Quote from: LastSonofKrypton on May 04, 2019, 06:14:53 PM
Quote from: Huggs on May 04, 2019, 03:57:44 AM
Aside from the attempted assault, the inmates were mostly kept under control thanks to andrews, their religion, and Dillon.

I think the most frightening problem Ripley personally faces in the third film is that there is a legitimate chance the company will succeed in acquiring a specimen. In alien, she had a determined crew with flamethrowers and a self destruct system. In aliens, she had heavily armed marines. All she has to fight with in alien 3 is a bunch of cons who want to save their own skins, and no weapons at all. The Alien is running circles around them, the company is getting closer, and her time is running out.

Alien 3 for me also has the most interesting aspect of Ripley, in that she has already lost her Nostromo crew, then learns that she outlived her own daughter, then she goes back to LV-426, forms a bond with both Hicks and Newt and believes she has finally destroyed the creatures that effectively ruined her life, only to be dragged back into the nightmare at the last second.  Alien 3 picks up with her coping with the loss of Hicks and Newt,having Clemens die right in front of her, and then the final nail, she has an embryo inside her.  I always saw her pleas for Dillon to kill her to be her wanting to check out, she's completely broken.  She wants to die because she has had enough, not just because of the alien inside her, though it is a factor.  For the first half of the movie, it feels like Ripley is absent, and the woman in her place is just a shadow.  But then Dillon refuses to kill her, and gives her a 'motivational speech' which then almost brings her back when she decides to help kill the alien first.  Then she gets a lifeline, Bishop offers to remove the embryo and give her a chance at a new life, and credit to Sigourney Weaver's performance, you can see her consider it for a second, but then she says no, and the real Ripley comes back.  This is just my opinion, and it is the reason why 3 is my favourite of the franchise. 


Quality post.

Local Trouble

Guess who made the list.


The Old One

The Old One

#250
The first of the list, characters rightfully immediately dispatched.

HuDaFuK

Also, I disagree Jaws 2 is "dreadful". It's the only sequel that's kinda solid.

Still Collating...

The Alien universe is brutal and realistic. No happy ending against all odds lasts here. I like that and I like that they died. I do understand that the way they died was insulting for the people who liked those characters. I personally never understood why they were so liked. I always considered them secondary characters, though killing a child was a ballsy move.

My favorite characters in Aliens, besides Ripley of course, were Hudson and Apone, but they died as they should've. No one is safe from the alien. I also like that part of the prequels, though again it does help that I found Shaw very annoying. I liked Daniels quite a bit, but meh, plot armor be damned, David doesn't give a f*ck, he can have her.

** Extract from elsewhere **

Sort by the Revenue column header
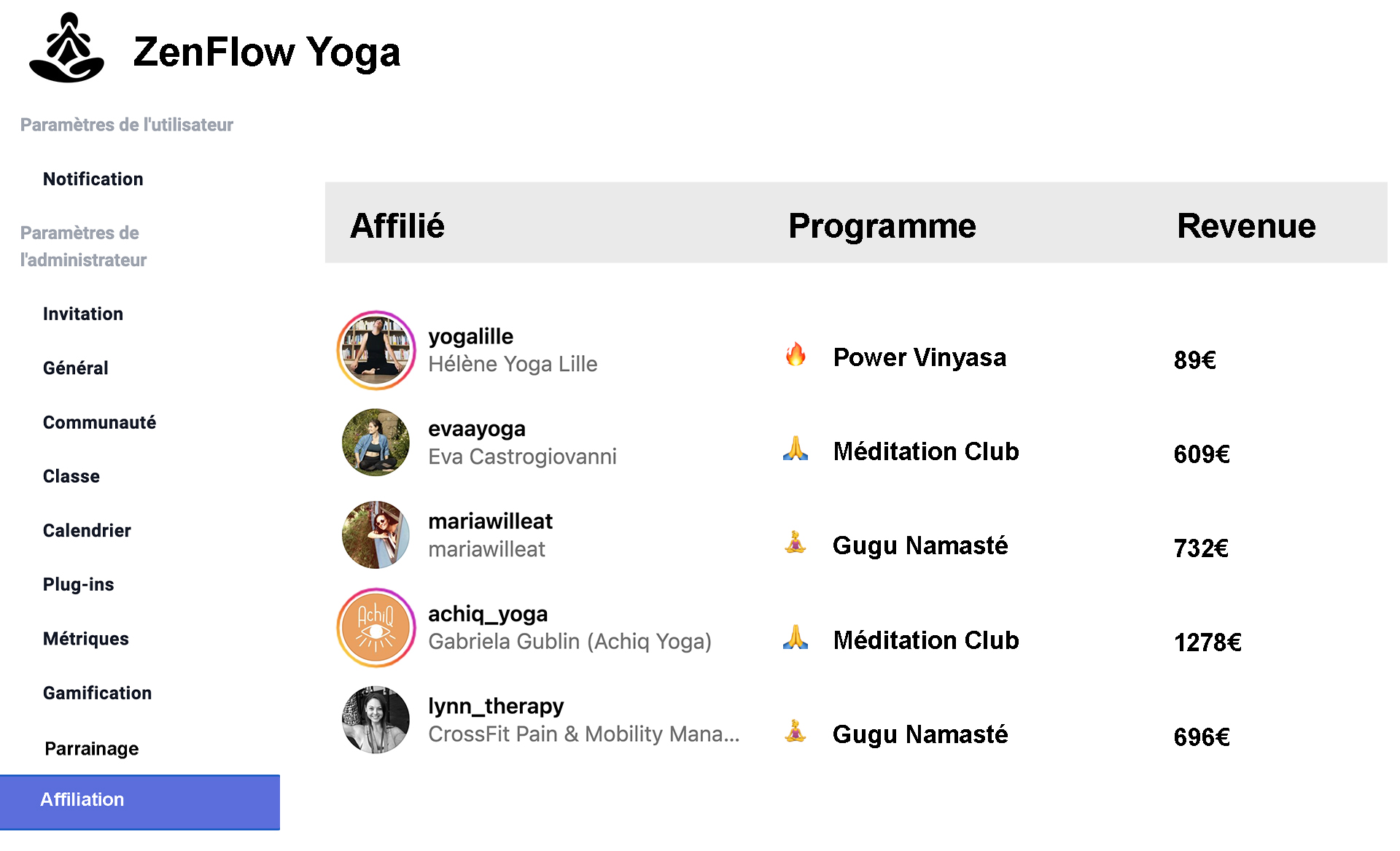This screenshot has height=851, width=1400. tap(1246, 225)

That's also why I recoil in fear when I hear about continuing Ripley's story. Don't make her the goddess that destroys a billion aliens, please. The comics are already testing my suspension of disbelief with how many times can Amanda survive her encounters, especially with the last comic and the horde of aliens. But it's not that bad, yet.

Keep the aliens deadly, no character should be safe from them. These movies survived and were so popular in large part cause of the creature. And I think the Alien is more important than any one character, even Ripley.


The Old One

The Old One

#254
The list is garbage, because it starts with characters eliminated to improve the overall narrative at the beginning of the film, not in-between.